#### MATERIAL SHOWN:
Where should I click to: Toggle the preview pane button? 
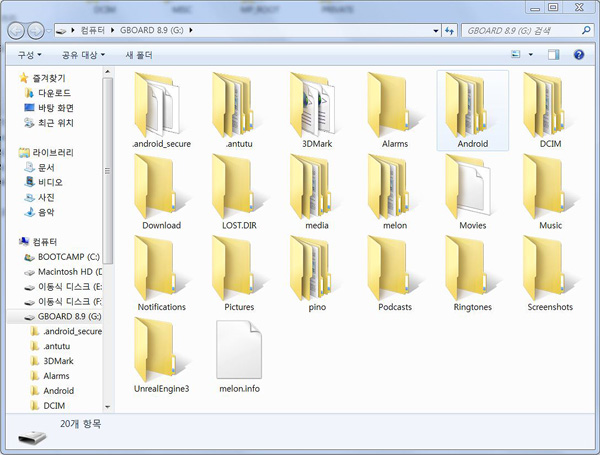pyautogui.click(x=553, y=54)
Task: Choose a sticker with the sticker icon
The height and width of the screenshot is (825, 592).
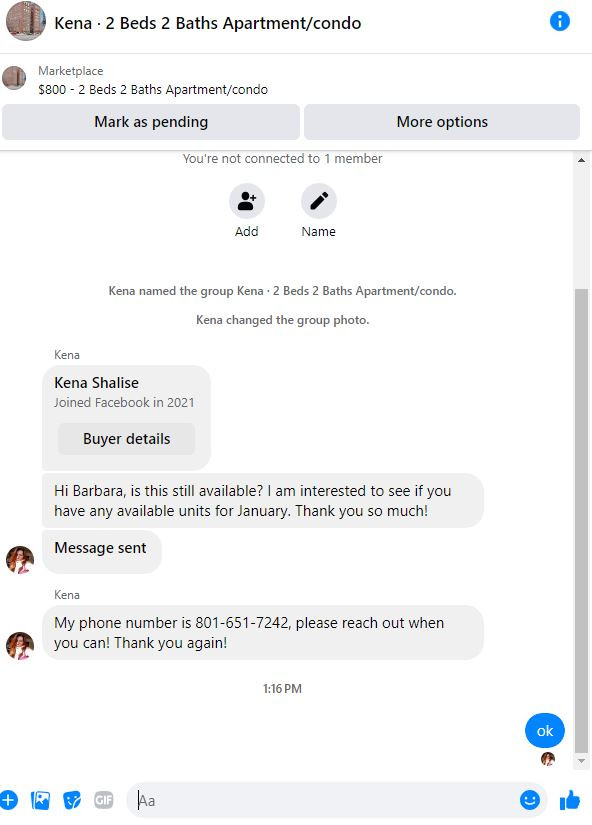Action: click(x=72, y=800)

* * *

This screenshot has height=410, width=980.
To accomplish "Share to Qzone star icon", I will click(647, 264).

#### WHAT TO WORK ON:
Take every line from the records above that has the word "icon" and copy it.

#### EXERCISE RESPONSE:
Task: Choose a sticker with the sticker icon
To accomplish "Share to Qzone star icon", I will click(647, 264).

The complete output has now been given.